Re:Moore's Law has eroded the need for assembly (2, Insightful)

lowe0 (136140) | more than 9 years ago | (#11597661)

Which is exactly why this sort of thing is so important.

Sure, you could probably get it to work even faster with hand-tuned assembly than simply using this library. But programmer time is expensive, and customizing code adds complexity. By reusing optimized code, you can enjoy some of the benefits of SIMD without having to devote the same amount of resources.

Let's be honest, this isn't a silver bullet - this isn't going to speed up code that doesn't use lots of floating-point vectors anyway. But if it does... (nearly) free performance is always a good thing.

Depends on what you are doing (5, Insightful)

dsci (658278) | more than 9 years ago | (#11597755)

We write code for hardcore chemical simulations. The limits on what can be studied, ie number of atoms/molecules or timescales of the simulations depends on one thing: speed.

Faster computers means better simulations. BUT, if the code is not as fast as it can be on a particular architecture, your simulations are not going to be as complete as they can be. At least within a given time allotment.

I've recently applied some code optimizations to a Monte Carlo simulation and saw speed ups of over 1000x. That's significant.

It's naive to think that faster computers means we should live with sloppy or unoptimized code. SIMD is a useful technique, and if it means the difference between me getting work done in a week or two or three weeks, I think I'll take the one-week sim.

License issues (5, Informative)

IO ERROR (128968) | more than 9 years ago | (#11597404)

Be careful; the "open source" license [pixelglow.com] (PDF) is not GPL-compatible. I don't even think it's BSD-compatible on first reading.

The Reciprocal Public License requires you to release all of your source code if you link to this library, even if your project is personal or used in-house only.

Re:License issues (2, Interesting)

voxlator (531625) | more than 9 years ago | (#11597555)

True, but only if you don't purchase a license.

Simple to understand; if you use it for free, you're expected to release your source code (i.e. the 'reciprocal' part of RPL). If you pay to use it, you don't have to release your source code.

--#voxlator

Re:License issues (3, Informative)

IO ERROR (128968) | more than 9 years ago | (#11597702)

Simple to understand; if you use it for free, you're expected to release your source code (i.e. the 'reciprocal' part of RPL). If you pay to use it, you don't have to release your source code.

True enough, but using the proprietary license makes it impossible to use this in existing projects without changing the license. Suddenly your open source project is either no longer open source, or doesn't look so attractive.

One of the nicest features of the GPL (and, to be fair, of the BSD license) is that you do not have to release source code if you don't distribute your software. This RPL requires you to release your source code even if you don't distribute your software. And the proprietary license simply isn't appropriate for any type of open source project.

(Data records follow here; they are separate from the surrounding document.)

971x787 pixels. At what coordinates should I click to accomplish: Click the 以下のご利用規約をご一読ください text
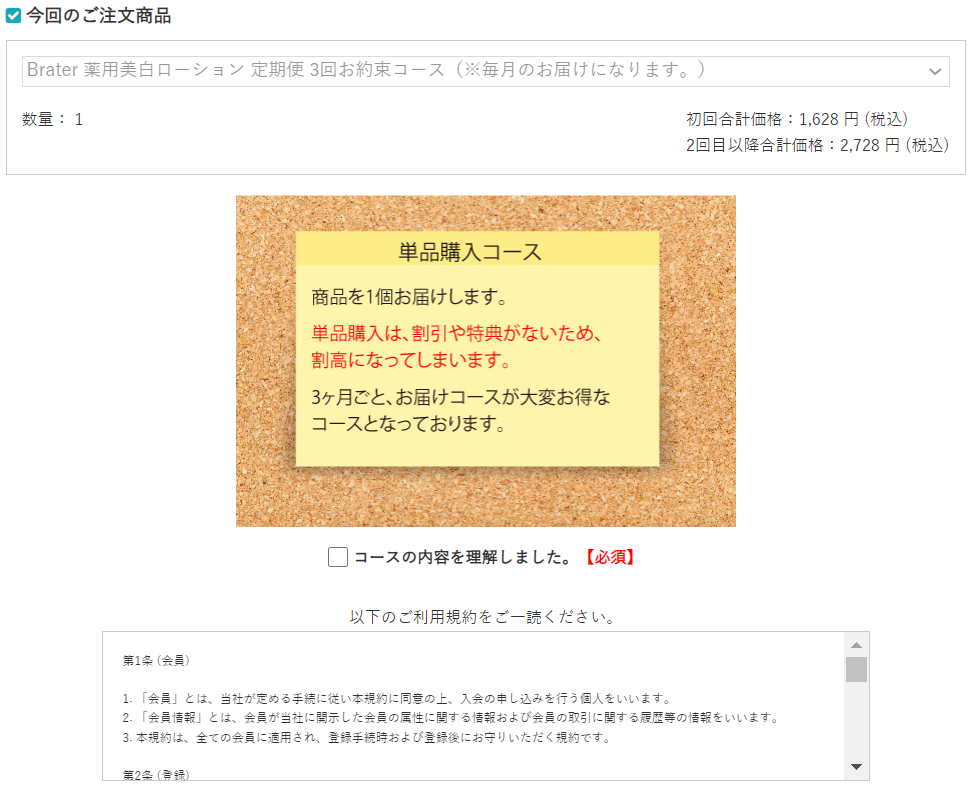point(482,617)
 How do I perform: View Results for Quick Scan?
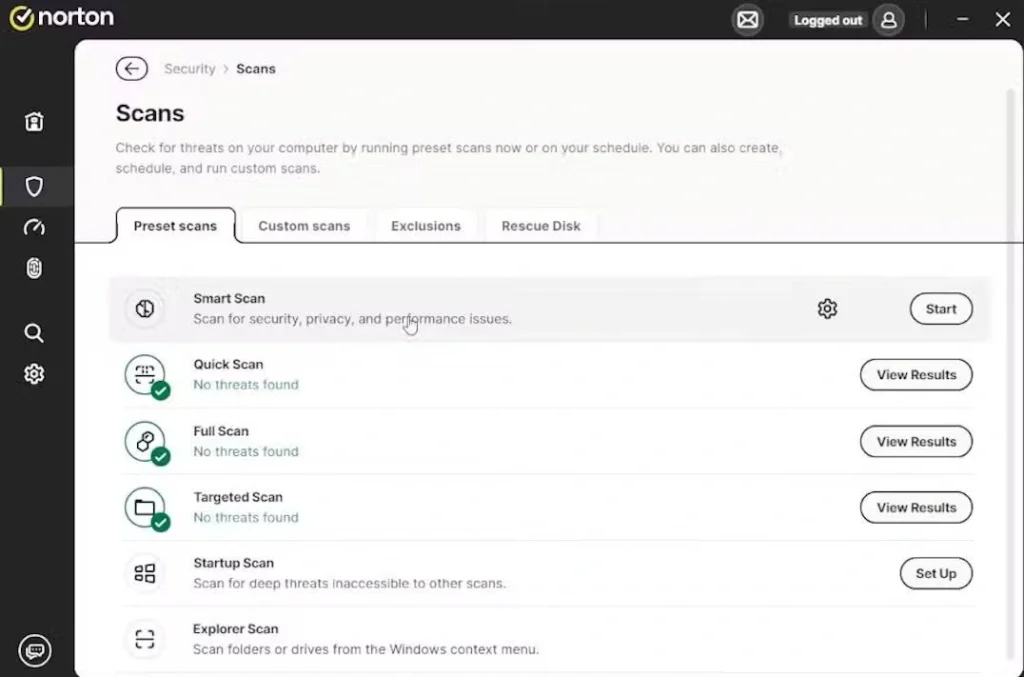click(x=916, y=375)
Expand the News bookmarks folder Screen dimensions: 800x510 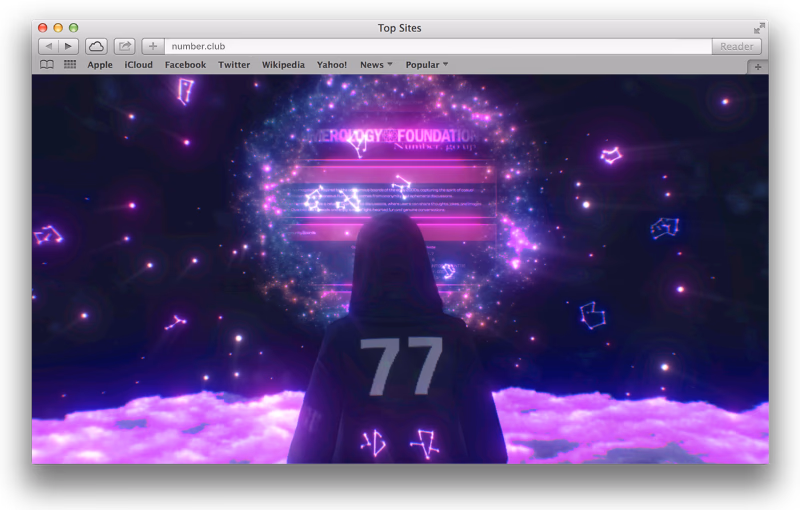coord(376,65)
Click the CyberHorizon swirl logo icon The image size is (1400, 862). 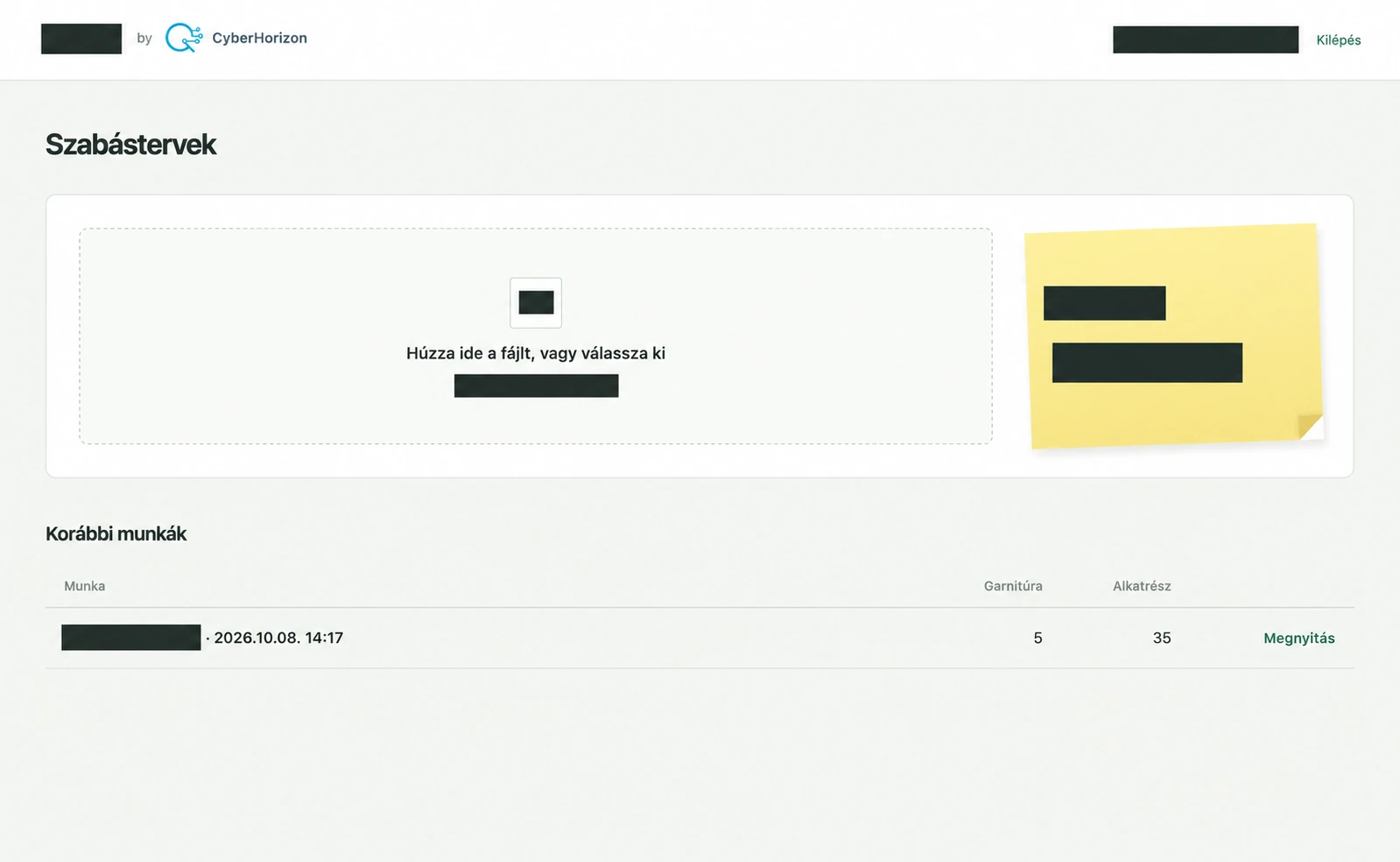point(184,38)
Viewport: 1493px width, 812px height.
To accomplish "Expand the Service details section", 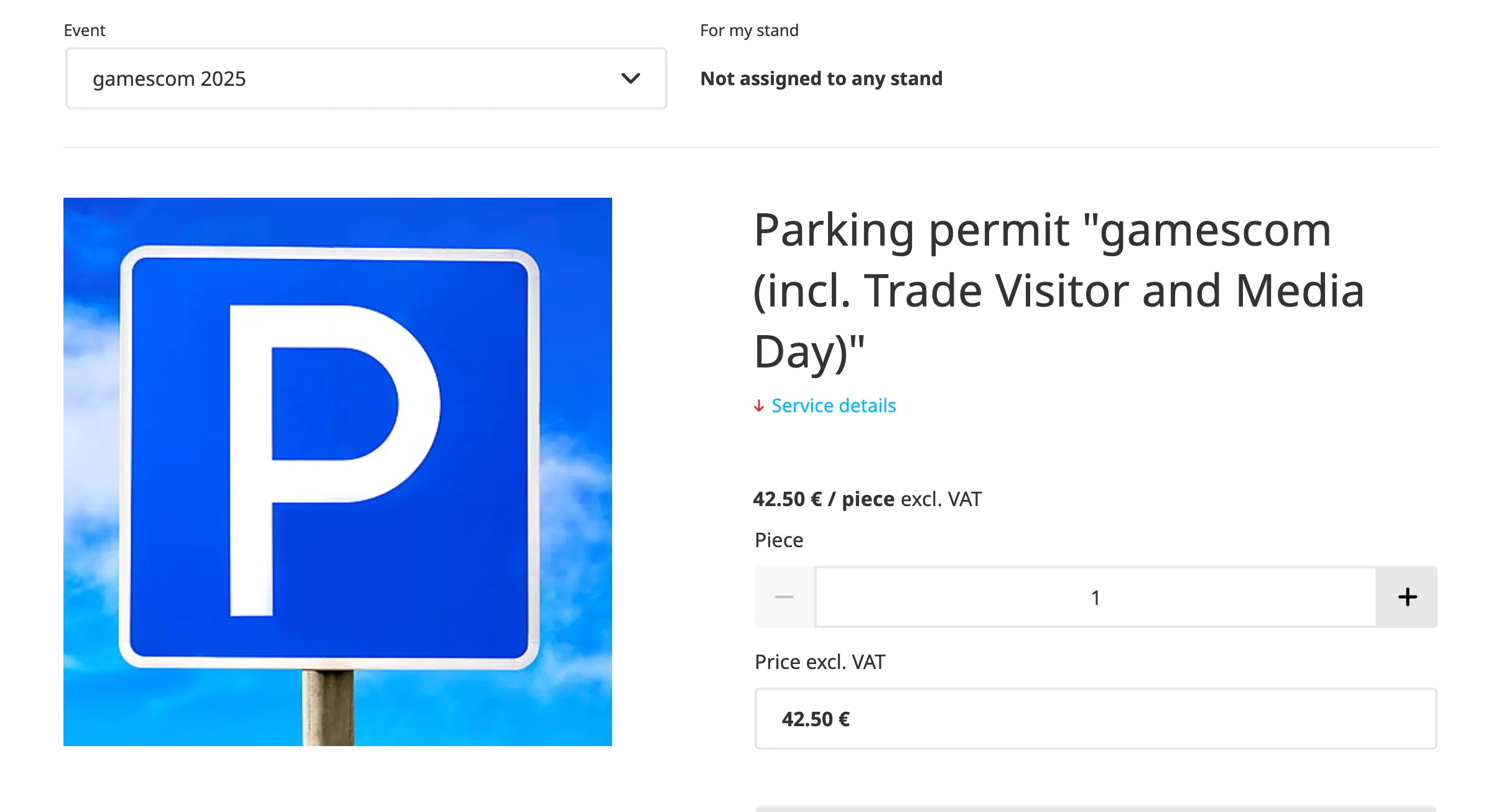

The guy wants to get paid, and that's fine, I want to get paid, too. But he's got no business telling me I have to distribute my source code for an internal project that will never be distributed. He could easily have used a method similar to Trolltech's dual-licensing [slashdot.org] , but he chose instead to do something a whole lot more obnoxious.

License issues-Smells funny. (0)

Anonymous Coward | more than 9 years ago | (#11597810)

"The guy wants to get paid, and that's fine, I want to get paid, too. But he's got no business telling me I have to distribute my source code for an internal project that will never be distributed."

He does if you use his license willingly.

"He could easily have used a method similar to Trolltech's dual-licensing, but he chose instead to do something a whole lot more obnoxious."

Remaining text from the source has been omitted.